Excerpt to read
——————————

SOPHOS introduces a novel performance-optimized block-adaptive quantization (PO-BAQ), which extends the concept of the state-of-the-art BAQ and allows for an optimization of the resource allocation by controlling the resulting SAR image degradation. Since quantization errors are significantly influenced by the local distribution of the SAR intensity, such an optimization is achieved by exploiting the a priori knowledge about the SAR backscatter statistics of the imaged scene. Given the severe constraints imposed by the downlink capacity, the approach and analyses presented in this study help to optimize the overall global performance for a given downlink budget and, in this way, to increase the acquisition capability of the system allowing for more continuous observation.
SAR image formation excellence: Although SAR image data are often required in near-real time (NRT) (e.g. ship monitoring), present day SAR sensors do not allow the processing of the large amounts of SAR data on board and image products are delayed due to downlink limitations. Processing the data on-board would require approximately 200 GFLOP (giga floating point operations) and would at first multiply the data amount by a factor of 4 (hardly feasible and not beneficial). However, for most NRT application purposes “filtered” data are being used and in this case the data amount is reduced to less than 100 Mbyte (more than one order of magnitude less compared to the initial raw data volume). “Filtering” the data is application specific and user dependent and can be either a multilooked image, detected ships or just predefined regions of interest from a complete image.
Sufficient computational power on-board will allow for the generation of NRT products of reduced data amount compared to the SAR raw data. This will save downlink capacities and will open the possibility to transmit/broadcast final data products directly to the end-users and therefore increase the quality of service.
Within SOPHOS the basic algorithm for the conventional and wide-spread stripmap SAR mode will be optimized, validated and benchmarked on the target SpaceCloud platform.

——————————

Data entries
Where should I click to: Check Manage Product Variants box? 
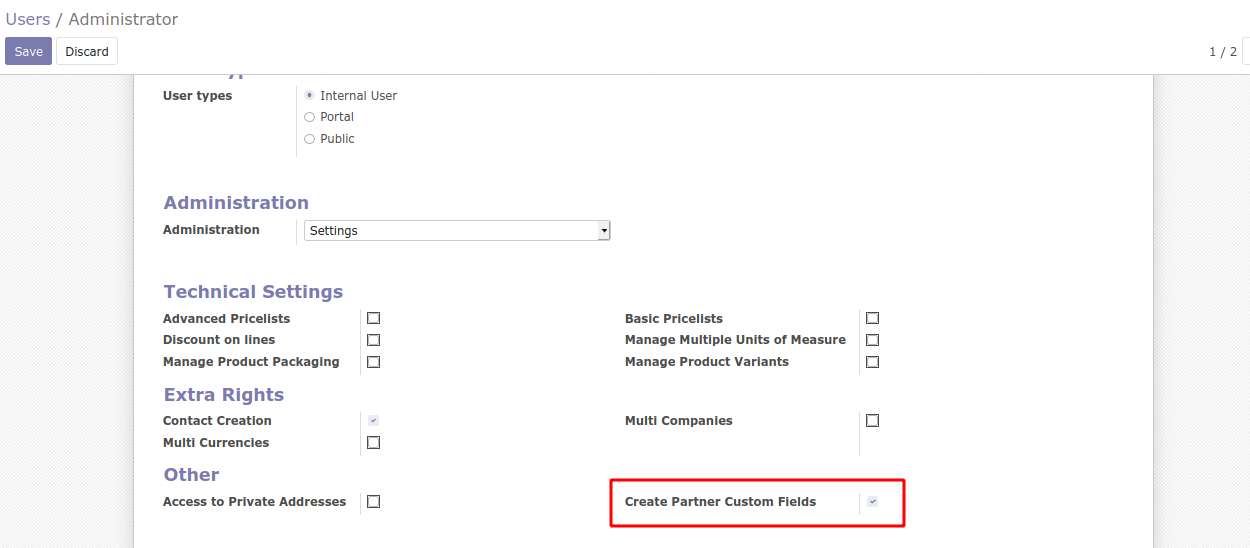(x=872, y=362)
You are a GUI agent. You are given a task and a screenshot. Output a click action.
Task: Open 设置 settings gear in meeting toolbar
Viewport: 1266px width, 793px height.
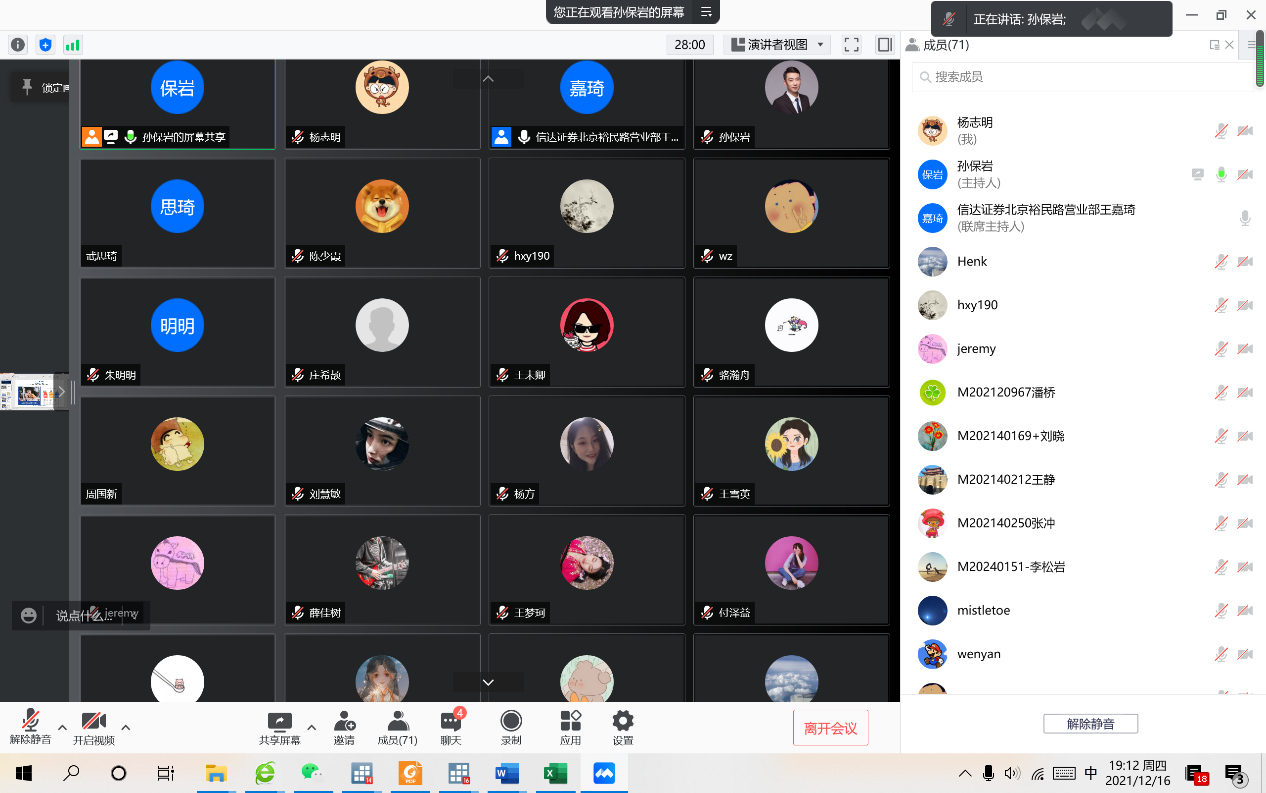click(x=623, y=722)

——————————

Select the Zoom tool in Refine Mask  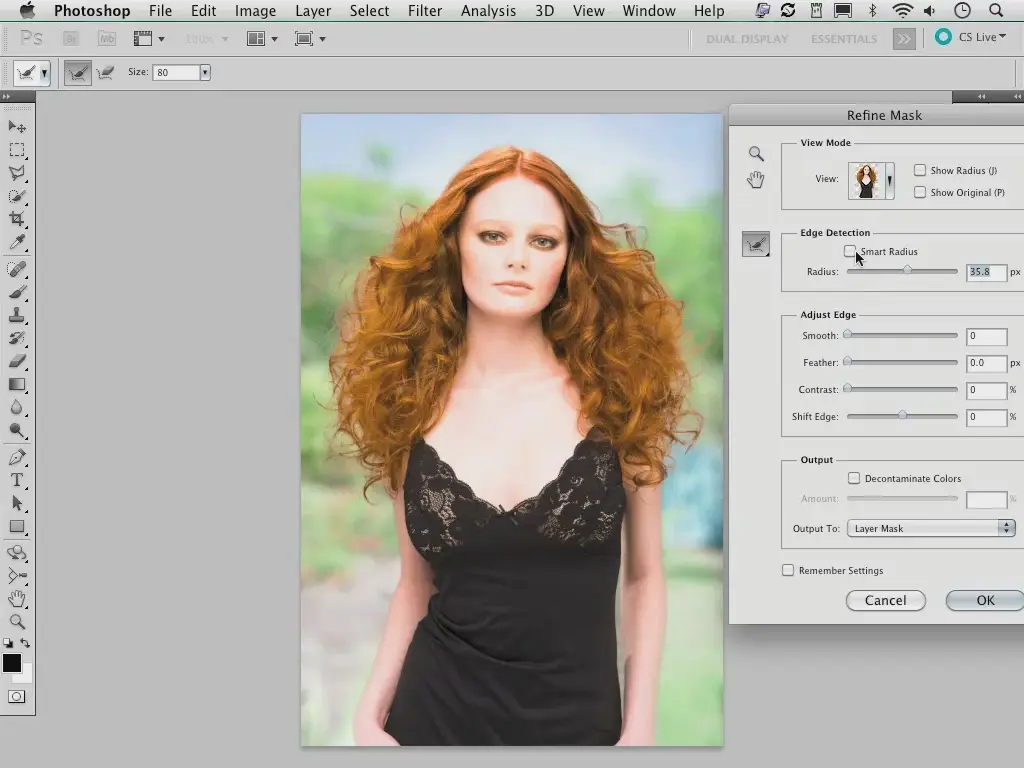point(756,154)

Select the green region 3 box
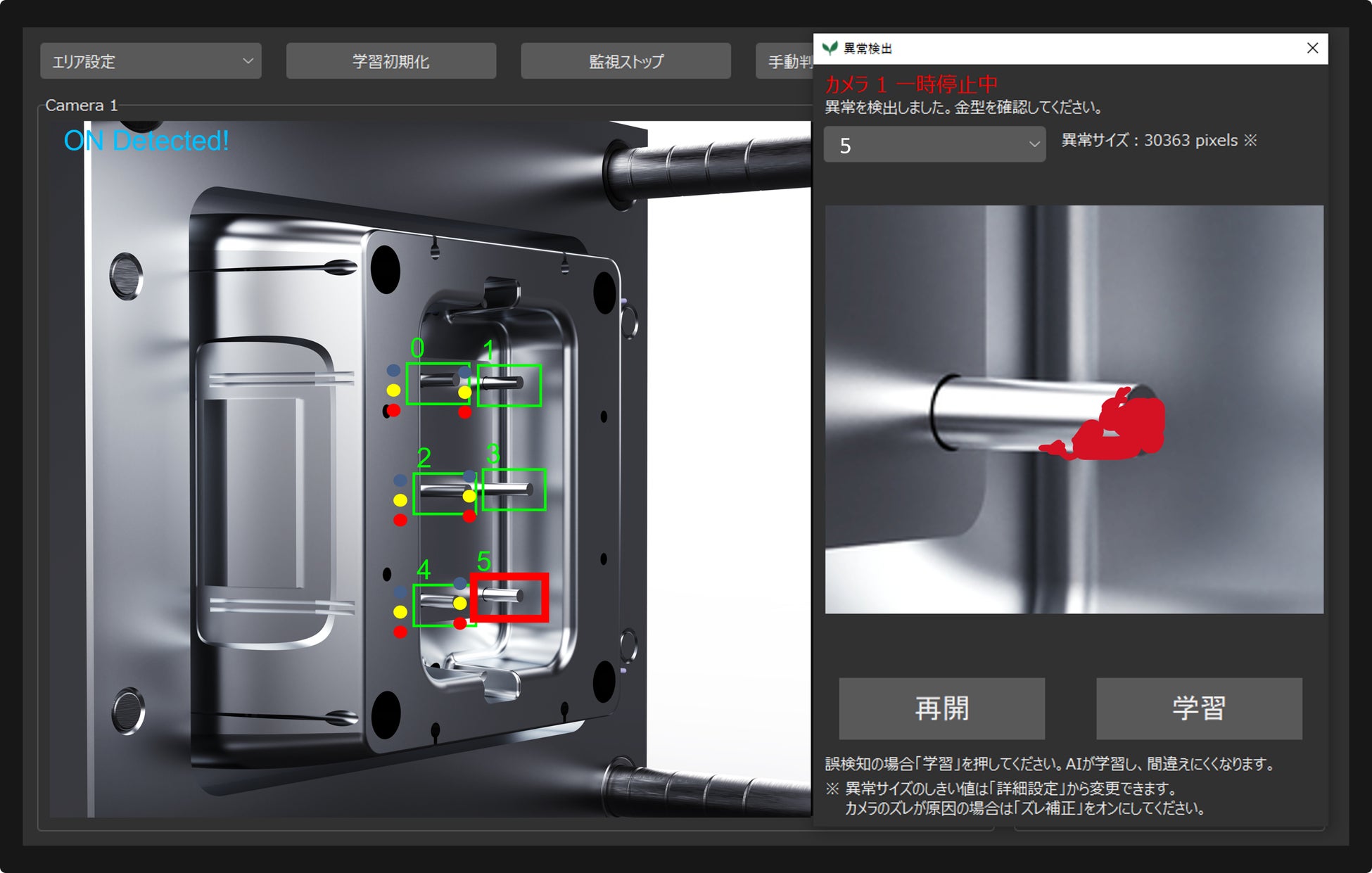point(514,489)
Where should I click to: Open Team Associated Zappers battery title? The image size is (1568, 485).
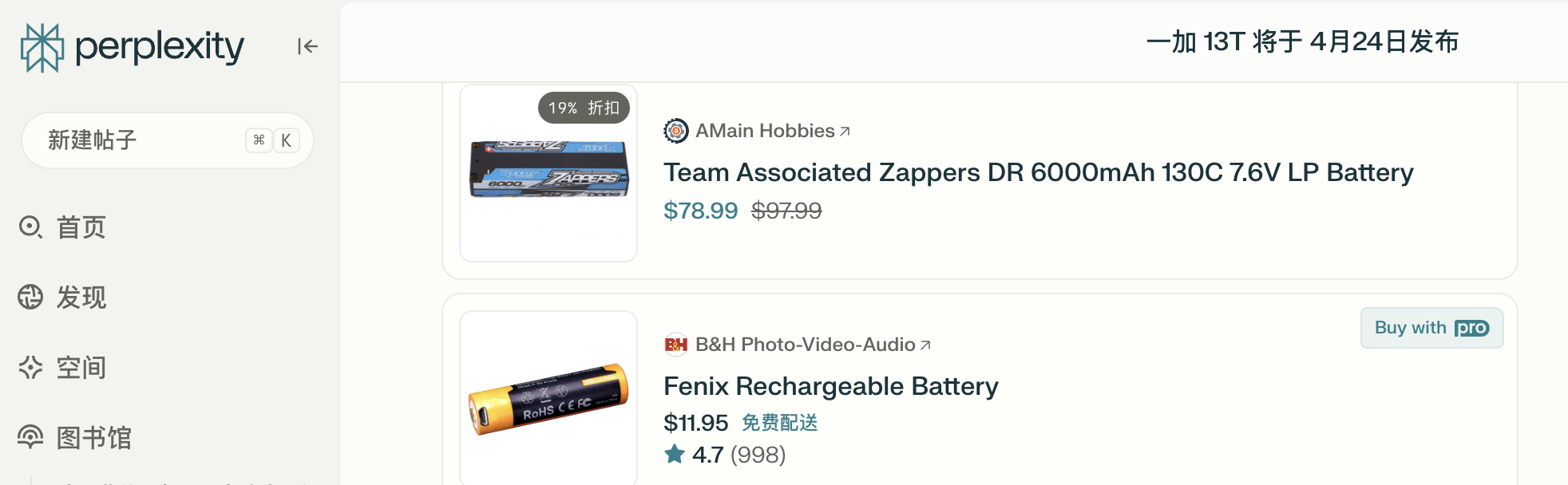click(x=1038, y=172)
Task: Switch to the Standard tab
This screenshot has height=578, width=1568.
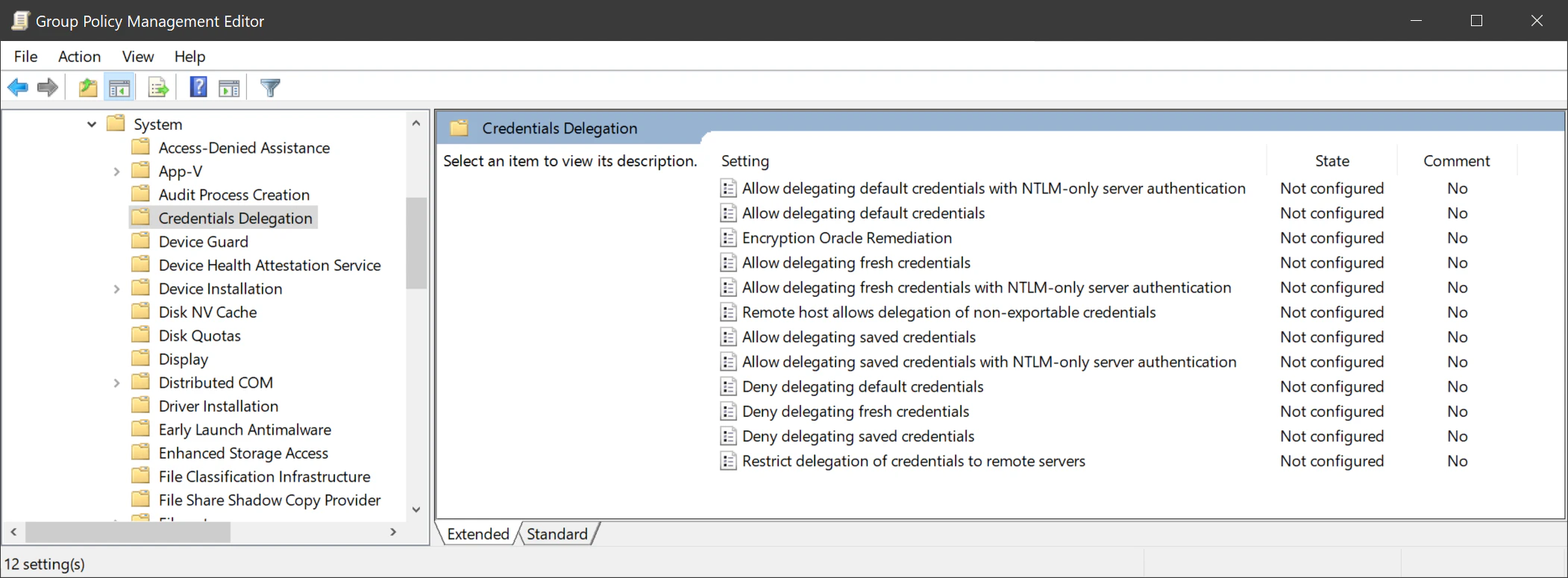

——————————

The request
According to the SOPHOS passage, roughly how much computation would processing the SAR data on board require?

Solution to this problem
Approximately 200 GFLOP (giga floating point operations).